Don’t let rising seas drown the Marshall Islands
By Hilda Heine and Patrick Verkooijen
Hilda Heine is president of the Marshall Islands and chairs the Climate Vulnerable Forum. Patrick Verkooijen is chief executive of the Global Center on Adaptation and Managing Partner of the Climate Vulnerable Forum.
The Marshall Islands and other atoll countries in the Pacific will be the first nations to face extinction as a result of global warming. Rising sea levels could wipe them off the map in a matter of decades. Endless floods will make them uninhabitable even sooner. But, for purely selfish reasons, the world should not let them drown; the Marshall Islands have much to teach us about adapting to climate change.
This is not just a crisis affecting a few far-flung coral atolls and reefs. We should care about what happens to the nearly 55,000 Marshallese because a further 800 million people in hundreds of low-lying coastal cities throughout the world are in imminent danger of a similar fate.
Determined to act before it’s too late, the Marshall Islands are transforming themselves into a real-life laboratory for preparing for the effects of climate change. They are building sea walls, designing large coastal protection systems, integrating adaptation and resilience into national plans, and expanding capacity to store rainwater in both urban and rural communities. Planners are also exploring the possibility of raising new islands to physically increase the landmass above water.

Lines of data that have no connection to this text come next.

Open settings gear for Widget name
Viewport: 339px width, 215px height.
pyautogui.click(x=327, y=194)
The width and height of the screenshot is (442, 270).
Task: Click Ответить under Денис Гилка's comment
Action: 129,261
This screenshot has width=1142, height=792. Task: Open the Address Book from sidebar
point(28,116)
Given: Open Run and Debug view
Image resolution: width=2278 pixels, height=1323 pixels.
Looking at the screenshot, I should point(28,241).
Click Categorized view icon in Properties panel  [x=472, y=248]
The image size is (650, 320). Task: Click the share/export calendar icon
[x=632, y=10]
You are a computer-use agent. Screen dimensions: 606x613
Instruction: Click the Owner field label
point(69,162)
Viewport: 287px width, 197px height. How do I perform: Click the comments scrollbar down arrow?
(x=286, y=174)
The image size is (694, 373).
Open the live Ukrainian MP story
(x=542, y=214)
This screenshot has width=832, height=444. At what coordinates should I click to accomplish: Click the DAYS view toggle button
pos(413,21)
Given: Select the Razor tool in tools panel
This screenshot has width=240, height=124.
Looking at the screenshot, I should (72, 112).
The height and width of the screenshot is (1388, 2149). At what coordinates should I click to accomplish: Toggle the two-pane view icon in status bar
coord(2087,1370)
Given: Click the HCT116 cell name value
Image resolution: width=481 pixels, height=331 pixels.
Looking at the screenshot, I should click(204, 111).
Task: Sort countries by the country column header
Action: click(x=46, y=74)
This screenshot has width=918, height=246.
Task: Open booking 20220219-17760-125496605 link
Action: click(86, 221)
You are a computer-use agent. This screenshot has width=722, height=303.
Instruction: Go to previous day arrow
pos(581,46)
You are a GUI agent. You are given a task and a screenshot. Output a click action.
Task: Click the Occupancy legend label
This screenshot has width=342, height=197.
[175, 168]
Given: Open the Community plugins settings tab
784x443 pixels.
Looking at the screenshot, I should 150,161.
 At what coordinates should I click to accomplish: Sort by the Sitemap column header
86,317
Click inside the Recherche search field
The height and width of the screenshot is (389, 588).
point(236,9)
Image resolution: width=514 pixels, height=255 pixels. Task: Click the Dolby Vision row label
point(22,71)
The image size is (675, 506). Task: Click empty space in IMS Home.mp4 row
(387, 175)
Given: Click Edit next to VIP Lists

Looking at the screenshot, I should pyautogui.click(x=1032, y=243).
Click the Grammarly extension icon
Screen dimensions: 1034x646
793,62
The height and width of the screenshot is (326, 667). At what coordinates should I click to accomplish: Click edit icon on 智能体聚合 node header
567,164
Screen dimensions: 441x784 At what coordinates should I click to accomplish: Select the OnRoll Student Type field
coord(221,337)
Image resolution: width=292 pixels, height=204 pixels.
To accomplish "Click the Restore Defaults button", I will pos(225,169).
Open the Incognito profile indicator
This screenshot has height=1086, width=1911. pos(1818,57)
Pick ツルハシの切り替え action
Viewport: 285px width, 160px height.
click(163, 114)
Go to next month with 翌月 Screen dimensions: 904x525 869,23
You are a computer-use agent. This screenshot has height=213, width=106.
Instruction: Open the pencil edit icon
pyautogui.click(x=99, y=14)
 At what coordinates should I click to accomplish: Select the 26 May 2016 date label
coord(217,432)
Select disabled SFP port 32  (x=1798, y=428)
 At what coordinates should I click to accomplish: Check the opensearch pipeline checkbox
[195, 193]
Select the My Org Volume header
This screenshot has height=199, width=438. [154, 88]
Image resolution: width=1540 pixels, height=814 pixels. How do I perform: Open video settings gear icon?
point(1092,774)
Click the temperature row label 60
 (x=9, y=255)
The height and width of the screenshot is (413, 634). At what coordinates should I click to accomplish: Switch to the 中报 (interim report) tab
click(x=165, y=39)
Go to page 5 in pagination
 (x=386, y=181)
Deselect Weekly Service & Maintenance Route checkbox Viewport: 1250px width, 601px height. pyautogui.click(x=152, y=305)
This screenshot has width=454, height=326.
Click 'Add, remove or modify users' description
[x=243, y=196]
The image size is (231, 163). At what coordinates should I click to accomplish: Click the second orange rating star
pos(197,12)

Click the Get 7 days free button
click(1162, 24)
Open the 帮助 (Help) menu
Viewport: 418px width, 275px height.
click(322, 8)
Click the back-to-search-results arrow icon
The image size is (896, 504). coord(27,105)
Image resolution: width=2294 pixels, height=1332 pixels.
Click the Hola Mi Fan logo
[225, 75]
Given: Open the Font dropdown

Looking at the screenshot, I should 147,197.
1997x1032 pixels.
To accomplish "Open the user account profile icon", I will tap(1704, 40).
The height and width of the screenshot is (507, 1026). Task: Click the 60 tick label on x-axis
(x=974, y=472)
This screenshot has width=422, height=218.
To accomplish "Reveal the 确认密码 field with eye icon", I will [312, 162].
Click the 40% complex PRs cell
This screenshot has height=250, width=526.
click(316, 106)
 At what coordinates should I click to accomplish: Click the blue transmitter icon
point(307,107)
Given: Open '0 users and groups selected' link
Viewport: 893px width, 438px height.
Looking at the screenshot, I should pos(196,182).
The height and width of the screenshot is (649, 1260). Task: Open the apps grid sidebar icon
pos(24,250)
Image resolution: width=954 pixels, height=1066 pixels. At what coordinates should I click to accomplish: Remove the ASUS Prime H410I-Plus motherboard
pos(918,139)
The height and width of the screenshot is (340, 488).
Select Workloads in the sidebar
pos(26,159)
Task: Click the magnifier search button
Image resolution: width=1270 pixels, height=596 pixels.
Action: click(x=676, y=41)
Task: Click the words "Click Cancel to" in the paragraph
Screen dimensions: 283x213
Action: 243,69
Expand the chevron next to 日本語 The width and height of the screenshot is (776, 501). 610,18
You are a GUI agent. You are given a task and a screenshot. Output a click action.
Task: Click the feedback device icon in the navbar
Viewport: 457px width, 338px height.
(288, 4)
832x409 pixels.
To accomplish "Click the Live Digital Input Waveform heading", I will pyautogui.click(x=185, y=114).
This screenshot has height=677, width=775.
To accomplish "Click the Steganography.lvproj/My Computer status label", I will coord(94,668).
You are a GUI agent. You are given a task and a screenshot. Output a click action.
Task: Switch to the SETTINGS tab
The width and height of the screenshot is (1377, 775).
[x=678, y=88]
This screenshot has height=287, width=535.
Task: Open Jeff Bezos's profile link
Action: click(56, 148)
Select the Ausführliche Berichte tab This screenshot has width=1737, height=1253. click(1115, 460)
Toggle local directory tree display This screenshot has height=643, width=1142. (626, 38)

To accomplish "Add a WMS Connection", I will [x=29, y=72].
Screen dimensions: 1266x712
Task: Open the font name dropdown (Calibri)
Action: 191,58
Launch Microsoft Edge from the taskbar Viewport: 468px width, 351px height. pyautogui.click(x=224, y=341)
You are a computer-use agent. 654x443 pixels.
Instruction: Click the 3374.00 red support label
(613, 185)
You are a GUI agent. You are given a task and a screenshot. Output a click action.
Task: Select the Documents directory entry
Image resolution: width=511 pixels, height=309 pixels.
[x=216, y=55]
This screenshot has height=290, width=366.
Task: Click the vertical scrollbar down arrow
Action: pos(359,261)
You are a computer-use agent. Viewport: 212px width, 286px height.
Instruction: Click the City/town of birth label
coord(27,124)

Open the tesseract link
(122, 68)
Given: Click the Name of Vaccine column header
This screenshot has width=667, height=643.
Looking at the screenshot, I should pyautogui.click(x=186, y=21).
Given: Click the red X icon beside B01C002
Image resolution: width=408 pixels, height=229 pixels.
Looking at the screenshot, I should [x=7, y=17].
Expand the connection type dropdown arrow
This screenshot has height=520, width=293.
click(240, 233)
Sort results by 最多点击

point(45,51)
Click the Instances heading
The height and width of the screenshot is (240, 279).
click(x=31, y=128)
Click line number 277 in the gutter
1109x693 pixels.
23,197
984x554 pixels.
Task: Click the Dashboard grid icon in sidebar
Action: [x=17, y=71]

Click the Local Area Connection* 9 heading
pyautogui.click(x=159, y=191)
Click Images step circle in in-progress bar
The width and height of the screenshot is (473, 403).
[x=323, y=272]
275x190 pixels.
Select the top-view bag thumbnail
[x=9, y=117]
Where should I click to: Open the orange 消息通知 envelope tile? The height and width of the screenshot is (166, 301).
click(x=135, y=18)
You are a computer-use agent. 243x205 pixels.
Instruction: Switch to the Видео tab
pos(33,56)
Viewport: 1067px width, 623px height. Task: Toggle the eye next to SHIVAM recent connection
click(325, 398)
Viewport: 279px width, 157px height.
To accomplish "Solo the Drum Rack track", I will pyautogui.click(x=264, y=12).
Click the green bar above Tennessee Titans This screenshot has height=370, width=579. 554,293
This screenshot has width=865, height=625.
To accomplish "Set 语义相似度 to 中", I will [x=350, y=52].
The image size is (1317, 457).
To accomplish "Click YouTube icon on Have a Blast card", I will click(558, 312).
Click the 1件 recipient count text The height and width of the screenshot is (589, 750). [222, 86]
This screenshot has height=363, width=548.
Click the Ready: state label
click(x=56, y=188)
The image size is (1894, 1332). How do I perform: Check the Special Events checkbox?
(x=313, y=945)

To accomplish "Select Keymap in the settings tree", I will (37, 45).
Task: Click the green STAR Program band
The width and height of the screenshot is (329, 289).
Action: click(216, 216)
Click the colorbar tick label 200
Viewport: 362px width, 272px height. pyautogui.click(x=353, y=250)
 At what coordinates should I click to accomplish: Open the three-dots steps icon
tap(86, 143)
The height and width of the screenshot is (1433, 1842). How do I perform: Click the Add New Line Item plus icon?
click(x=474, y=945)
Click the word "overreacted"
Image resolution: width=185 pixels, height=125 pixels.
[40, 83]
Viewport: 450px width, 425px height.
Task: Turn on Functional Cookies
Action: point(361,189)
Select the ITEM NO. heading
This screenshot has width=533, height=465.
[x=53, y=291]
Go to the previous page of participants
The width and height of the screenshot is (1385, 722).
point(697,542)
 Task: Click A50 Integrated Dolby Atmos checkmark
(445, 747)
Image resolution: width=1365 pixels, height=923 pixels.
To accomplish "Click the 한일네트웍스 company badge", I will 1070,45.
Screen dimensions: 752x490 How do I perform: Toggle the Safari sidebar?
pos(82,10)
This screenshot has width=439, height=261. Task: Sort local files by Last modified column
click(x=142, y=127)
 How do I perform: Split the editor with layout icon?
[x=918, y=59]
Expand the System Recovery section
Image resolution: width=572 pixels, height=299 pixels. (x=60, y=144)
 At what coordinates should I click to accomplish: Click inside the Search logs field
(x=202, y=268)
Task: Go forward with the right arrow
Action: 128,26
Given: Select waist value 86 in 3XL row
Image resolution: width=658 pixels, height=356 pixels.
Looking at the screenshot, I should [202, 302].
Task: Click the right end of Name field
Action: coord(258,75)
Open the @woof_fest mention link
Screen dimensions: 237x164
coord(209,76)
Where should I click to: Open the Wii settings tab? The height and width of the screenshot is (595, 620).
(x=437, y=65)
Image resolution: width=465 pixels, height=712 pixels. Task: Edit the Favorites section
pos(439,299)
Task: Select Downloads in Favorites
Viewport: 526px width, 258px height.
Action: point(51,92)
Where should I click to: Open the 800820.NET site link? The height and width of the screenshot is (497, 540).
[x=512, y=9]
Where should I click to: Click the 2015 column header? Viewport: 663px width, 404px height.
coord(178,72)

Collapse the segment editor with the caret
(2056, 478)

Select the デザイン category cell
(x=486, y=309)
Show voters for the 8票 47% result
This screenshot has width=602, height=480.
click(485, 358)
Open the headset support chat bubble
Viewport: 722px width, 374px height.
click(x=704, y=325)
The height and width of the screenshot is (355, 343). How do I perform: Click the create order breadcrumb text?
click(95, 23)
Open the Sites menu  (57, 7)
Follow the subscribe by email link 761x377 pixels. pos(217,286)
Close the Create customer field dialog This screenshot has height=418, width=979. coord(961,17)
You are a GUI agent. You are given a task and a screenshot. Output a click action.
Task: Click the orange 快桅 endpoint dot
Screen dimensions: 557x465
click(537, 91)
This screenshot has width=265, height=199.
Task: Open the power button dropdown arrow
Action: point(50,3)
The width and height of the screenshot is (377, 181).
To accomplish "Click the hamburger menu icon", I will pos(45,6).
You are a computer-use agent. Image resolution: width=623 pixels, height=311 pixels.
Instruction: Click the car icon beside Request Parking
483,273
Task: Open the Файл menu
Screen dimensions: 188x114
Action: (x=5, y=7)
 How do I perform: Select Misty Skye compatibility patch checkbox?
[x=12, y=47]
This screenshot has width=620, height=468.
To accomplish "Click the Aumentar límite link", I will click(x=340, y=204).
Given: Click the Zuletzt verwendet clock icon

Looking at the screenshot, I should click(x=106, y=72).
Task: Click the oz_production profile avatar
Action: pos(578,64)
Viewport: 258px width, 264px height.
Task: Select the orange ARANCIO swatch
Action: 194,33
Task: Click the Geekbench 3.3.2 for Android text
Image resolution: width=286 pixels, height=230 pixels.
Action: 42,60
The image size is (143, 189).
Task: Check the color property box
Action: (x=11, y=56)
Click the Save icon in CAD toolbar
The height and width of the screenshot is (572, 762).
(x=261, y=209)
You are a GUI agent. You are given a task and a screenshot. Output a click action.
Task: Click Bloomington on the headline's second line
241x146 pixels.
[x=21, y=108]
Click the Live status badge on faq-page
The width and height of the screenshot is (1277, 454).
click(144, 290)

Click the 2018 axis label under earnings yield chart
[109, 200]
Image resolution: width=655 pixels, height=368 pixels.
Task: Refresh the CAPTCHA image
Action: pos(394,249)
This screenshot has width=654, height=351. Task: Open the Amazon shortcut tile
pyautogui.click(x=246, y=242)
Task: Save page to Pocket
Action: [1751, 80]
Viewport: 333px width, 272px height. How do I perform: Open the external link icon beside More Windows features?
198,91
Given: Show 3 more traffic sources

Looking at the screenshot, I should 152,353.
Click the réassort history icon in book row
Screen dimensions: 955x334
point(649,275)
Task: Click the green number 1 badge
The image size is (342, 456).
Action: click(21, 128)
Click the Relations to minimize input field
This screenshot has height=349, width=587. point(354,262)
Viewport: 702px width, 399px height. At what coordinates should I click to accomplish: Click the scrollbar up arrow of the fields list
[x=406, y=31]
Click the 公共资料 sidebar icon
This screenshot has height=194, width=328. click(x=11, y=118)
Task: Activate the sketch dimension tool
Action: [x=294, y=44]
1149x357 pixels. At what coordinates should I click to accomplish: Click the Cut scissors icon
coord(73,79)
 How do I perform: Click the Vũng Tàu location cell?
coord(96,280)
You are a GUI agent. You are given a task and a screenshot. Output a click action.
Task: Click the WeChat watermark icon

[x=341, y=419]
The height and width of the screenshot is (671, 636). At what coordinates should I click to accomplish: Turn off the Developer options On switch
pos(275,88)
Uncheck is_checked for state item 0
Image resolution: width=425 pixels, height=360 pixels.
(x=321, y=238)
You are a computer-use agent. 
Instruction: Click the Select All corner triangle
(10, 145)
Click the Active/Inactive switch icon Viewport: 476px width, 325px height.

The rest of the world can also help by accelerating adaptation strategies. Globally, each and every investment must be screened for its climate impact. New infrastructure that is not climate-proofed in its design is a liability. Existing technologies, such as climate-proofing buildings, safeguarding drinkable water through conservation, recycling and building new reservoirs should be scaled up. We must move rapidly to make use of innovations such as new saline-tolerant crop plants and satellites that can spot planet-warming methane leaks.